Holding the Insurance Industry Accountable
Injured bystander takes on insurance company and changes the law
In March 2005, Ethel Adams was in the wrong place at the wrong time. She was driving lawfully and at the speed limit south along Highway 99 for her job.
At the same time, a man was driving north on Highway 99, furiously attempting to run his girlfriend off the road. He rammed the girlfriend’s truck across the centerline and into the southbound lanes. Four other cars crashed. The girlfriend’s pickup truck was forced into Ethel’s lane and slammed directly into her, squashing her car and knocking it backward into another truck.
Ethel had to be cut from her crumpled Hyundai Accent. She was in a coma for nine days, suffered collapsed lungs and 17 broken bones, spent a month in the hospital and another five months in a nursing home. Ethel must use a wheelchair or walker, and will never fully recover from her injuries.
Though Ethel had $2 million worth of coverage, Truck Insurance, a part of Farmers Insurance, refused to pay her medical expenses for massive injuries, claiming the wreck was the result of an intentional act, not an accident.
Her insurance company argued that, even though it was an accident to Ethel, the other driver intended to cause the accident on purpose so it was not an accident and the insurance company wasn’t required to pay.
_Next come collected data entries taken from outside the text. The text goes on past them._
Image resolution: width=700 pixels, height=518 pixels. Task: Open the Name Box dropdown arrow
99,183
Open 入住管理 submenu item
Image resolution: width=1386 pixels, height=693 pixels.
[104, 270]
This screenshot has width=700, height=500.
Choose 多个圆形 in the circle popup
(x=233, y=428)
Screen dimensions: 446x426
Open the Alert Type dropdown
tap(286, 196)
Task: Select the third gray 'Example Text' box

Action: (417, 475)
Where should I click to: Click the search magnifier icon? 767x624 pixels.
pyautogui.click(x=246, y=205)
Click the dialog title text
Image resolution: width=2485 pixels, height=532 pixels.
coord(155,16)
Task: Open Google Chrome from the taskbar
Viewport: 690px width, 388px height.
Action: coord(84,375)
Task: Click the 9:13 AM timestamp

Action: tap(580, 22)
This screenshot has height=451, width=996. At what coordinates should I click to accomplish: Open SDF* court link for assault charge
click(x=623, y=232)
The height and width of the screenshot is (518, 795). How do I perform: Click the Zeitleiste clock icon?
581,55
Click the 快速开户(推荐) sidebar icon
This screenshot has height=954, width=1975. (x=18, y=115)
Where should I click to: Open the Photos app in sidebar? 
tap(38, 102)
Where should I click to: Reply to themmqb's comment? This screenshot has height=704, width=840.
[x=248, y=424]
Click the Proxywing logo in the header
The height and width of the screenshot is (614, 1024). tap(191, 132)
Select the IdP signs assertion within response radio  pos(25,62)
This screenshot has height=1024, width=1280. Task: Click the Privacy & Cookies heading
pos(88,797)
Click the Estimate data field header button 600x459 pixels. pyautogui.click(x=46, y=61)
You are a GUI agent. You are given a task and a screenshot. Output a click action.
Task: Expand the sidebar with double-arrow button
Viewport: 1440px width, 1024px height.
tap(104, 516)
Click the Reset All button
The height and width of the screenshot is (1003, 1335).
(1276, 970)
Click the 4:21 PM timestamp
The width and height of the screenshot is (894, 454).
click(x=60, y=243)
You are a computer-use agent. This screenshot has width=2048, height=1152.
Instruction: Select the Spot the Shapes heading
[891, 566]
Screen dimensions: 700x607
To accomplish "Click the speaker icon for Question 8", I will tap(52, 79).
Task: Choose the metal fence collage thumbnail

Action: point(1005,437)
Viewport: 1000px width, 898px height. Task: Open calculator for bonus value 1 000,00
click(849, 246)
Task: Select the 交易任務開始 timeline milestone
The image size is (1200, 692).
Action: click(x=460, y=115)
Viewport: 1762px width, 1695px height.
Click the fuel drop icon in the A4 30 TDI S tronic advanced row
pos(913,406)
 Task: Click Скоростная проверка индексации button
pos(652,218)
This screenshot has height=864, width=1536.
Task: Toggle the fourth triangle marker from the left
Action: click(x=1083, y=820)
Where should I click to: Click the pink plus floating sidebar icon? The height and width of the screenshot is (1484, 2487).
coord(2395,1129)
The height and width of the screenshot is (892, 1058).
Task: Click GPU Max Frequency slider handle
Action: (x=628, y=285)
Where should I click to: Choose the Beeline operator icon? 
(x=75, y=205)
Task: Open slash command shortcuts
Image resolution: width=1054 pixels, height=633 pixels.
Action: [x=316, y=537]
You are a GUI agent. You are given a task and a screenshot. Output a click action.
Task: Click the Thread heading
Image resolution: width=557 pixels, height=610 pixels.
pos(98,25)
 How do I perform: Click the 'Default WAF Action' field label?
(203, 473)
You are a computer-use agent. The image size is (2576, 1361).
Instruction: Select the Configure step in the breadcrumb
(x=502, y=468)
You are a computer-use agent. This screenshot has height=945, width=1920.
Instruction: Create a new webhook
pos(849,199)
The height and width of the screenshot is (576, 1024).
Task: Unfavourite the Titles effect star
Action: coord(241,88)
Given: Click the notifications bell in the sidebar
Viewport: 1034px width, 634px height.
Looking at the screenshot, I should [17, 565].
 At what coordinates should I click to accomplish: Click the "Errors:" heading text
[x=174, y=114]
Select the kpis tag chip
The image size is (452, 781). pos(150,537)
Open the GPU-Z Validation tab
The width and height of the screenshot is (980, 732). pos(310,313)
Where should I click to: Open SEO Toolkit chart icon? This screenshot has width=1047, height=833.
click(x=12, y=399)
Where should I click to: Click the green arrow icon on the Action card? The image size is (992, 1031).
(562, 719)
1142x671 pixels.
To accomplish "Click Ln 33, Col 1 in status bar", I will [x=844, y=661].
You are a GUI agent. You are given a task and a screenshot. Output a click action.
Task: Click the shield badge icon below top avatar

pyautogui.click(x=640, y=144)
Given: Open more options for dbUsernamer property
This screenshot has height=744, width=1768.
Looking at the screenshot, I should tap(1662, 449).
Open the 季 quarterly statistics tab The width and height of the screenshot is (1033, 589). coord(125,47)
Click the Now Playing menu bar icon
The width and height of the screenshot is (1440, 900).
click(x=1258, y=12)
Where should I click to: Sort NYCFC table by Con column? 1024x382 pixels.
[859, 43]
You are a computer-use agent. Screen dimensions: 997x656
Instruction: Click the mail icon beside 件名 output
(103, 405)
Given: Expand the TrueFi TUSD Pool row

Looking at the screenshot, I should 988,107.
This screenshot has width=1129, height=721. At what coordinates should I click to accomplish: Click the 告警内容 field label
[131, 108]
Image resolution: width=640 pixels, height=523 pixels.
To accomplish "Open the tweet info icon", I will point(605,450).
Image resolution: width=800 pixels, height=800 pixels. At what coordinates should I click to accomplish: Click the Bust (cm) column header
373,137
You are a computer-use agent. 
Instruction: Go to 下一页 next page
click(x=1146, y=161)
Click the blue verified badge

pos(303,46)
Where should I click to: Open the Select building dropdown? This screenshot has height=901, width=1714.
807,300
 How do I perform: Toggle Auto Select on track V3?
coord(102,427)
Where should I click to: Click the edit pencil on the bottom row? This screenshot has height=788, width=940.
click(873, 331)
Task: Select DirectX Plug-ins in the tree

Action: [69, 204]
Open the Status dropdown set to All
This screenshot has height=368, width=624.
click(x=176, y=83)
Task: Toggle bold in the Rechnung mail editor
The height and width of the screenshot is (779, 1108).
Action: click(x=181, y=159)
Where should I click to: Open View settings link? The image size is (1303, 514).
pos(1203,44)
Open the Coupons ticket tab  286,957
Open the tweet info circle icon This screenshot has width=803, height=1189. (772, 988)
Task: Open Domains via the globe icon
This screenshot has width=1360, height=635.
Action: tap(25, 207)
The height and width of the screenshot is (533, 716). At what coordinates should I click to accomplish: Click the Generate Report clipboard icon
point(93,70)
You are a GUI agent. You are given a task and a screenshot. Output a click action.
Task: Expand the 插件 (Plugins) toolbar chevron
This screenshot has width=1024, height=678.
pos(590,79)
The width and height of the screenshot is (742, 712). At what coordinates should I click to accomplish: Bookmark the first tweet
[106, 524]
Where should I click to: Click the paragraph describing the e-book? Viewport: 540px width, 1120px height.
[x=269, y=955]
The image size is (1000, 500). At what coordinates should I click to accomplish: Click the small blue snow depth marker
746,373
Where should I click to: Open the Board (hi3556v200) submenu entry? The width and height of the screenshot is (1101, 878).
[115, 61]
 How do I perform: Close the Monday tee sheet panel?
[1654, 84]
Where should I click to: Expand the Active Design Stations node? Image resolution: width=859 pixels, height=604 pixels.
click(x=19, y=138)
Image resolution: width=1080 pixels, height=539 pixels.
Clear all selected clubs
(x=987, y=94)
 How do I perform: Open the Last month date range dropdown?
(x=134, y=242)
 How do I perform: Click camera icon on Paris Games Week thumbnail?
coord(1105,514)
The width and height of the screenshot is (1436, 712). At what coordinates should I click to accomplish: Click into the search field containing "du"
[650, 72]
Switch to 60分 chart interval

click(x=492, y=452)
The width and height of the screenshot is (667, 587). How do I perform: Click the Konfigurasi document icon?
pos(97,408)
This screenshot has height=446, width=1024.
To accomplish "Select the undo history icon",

After intense media pressure, public outcry and lawsuit threats from the Washington State Insurance Commissioner, the insurance company did pay for treatment of Ethel’s injuries.
As a result of this case, the “Ethel Adams Bill” passed in 2006 in Washington state. It changed the definition of an accident to be any occurrence that is unexpected and unintended from the perspective of the insured.
However, Ethel’s battle to make her insurance company answer for their actions did not stop there. Farmers refused to apologize and continued to justify its actions.
Ethel pursued a bad faith lawsuit against Farmers, but under Washington law, her remedies were limited. Farmers remained unrepentant because it knew any financial penalty would be nominal.
Farmers argued that she was paid on the policy so there was no harm. It said that the Consumer Protection Act did not apply because Ethel was not injured in her “business or property.” Farmers said her emotional distress was not related to its actions, but to her injuries.
Farmers eventually did settle the bad faith lawsuit. However, if Washington’s Insurance Fair Conduct Act had been in place at the time of her accident, requiring insurance companies to act in good faith, Ethel would never have had to go through this.